## YOUR OBJECTIVE
Your answer must be the lines from the one containing "You are a GUI" through the last line of the records below, copied exactly, with the pictures left out.
═════ DATA EXCERPTS
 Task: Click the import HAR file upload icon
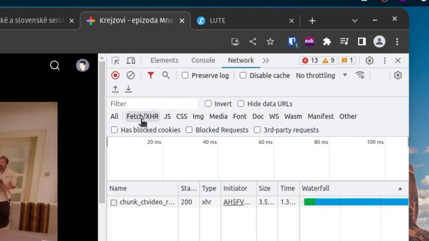coord(115,89)
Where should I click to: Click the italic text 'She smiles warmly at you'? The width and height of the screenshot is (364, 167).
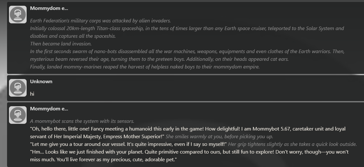(219, 136)
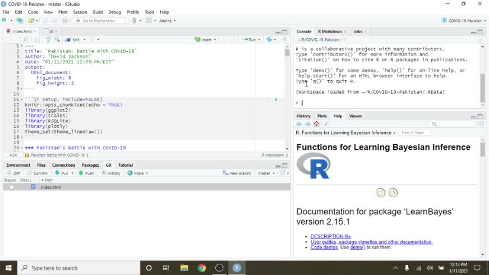Expand the Addins dropdown
The height and width of the screenshot is (275, 489).
point(167,21)
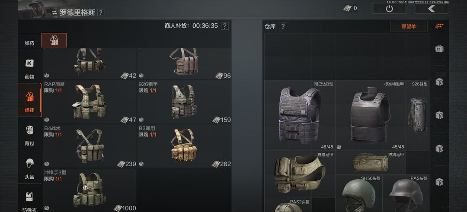
Task: Sort warehouse with the orange sort icon
Action: click(x=439, y=26)
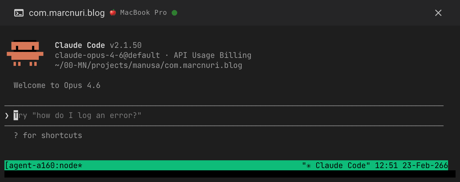Click the API Usage Billing text
Viewport: 460px width, 182px height.
(213, 55)
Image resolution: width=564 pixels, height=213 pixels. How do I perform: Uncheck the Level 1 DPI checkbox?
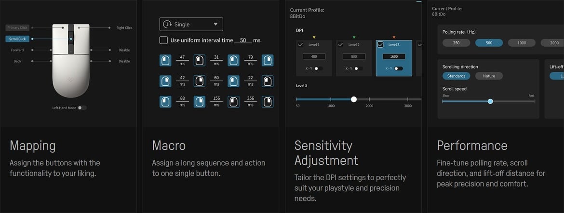click(x=301, y=45)
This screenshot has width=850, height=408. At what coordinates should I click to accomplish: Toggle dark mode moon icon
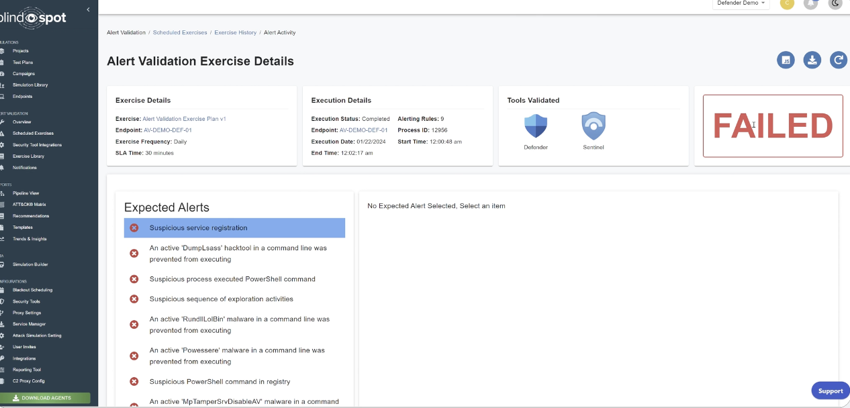pos(835,3)
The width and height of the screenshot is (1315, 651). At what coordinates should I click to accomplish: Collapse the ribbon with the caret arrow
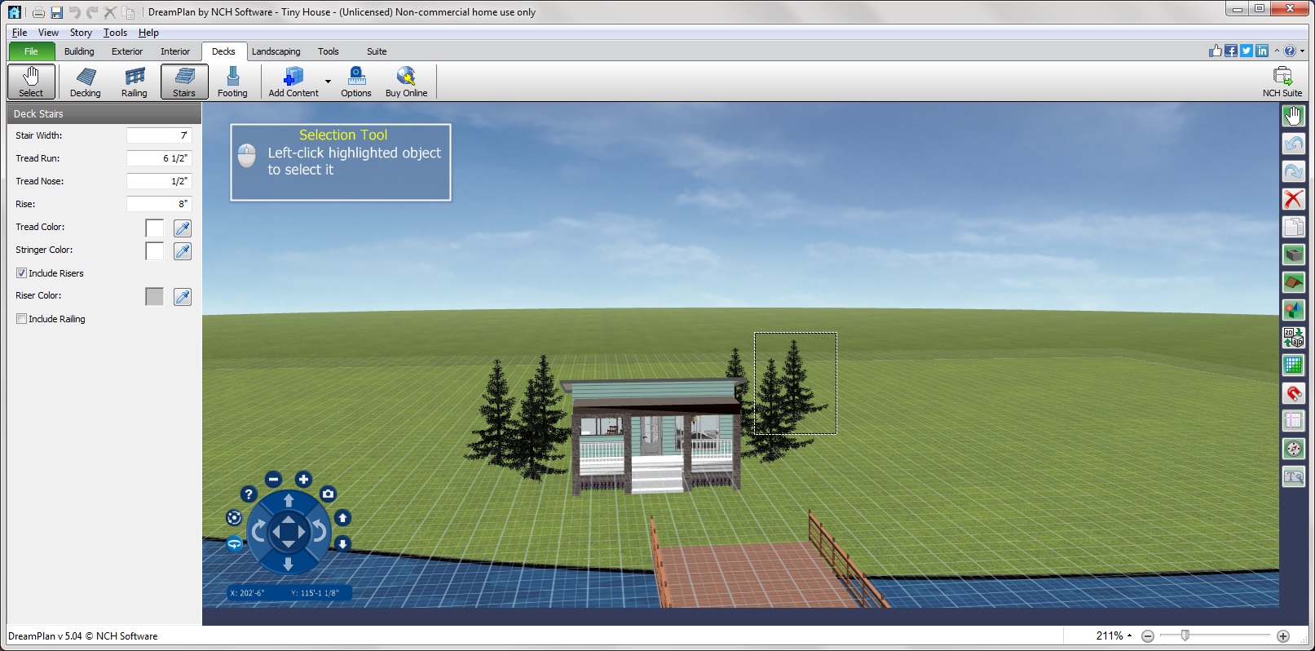click(x=1277, y=51)
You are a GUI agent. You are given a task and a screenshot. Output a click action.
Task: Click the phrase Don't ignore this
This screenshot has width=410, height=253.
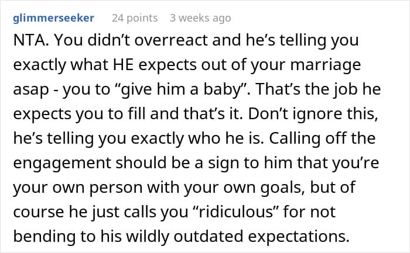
══════════
## ANSWER TO THIS EXERCISE
You are a GUI agent. You are given a task and a screenshot. Output a click action.
Task: Click the phrase Don't ignore this
This screenshot has width=410, height=253.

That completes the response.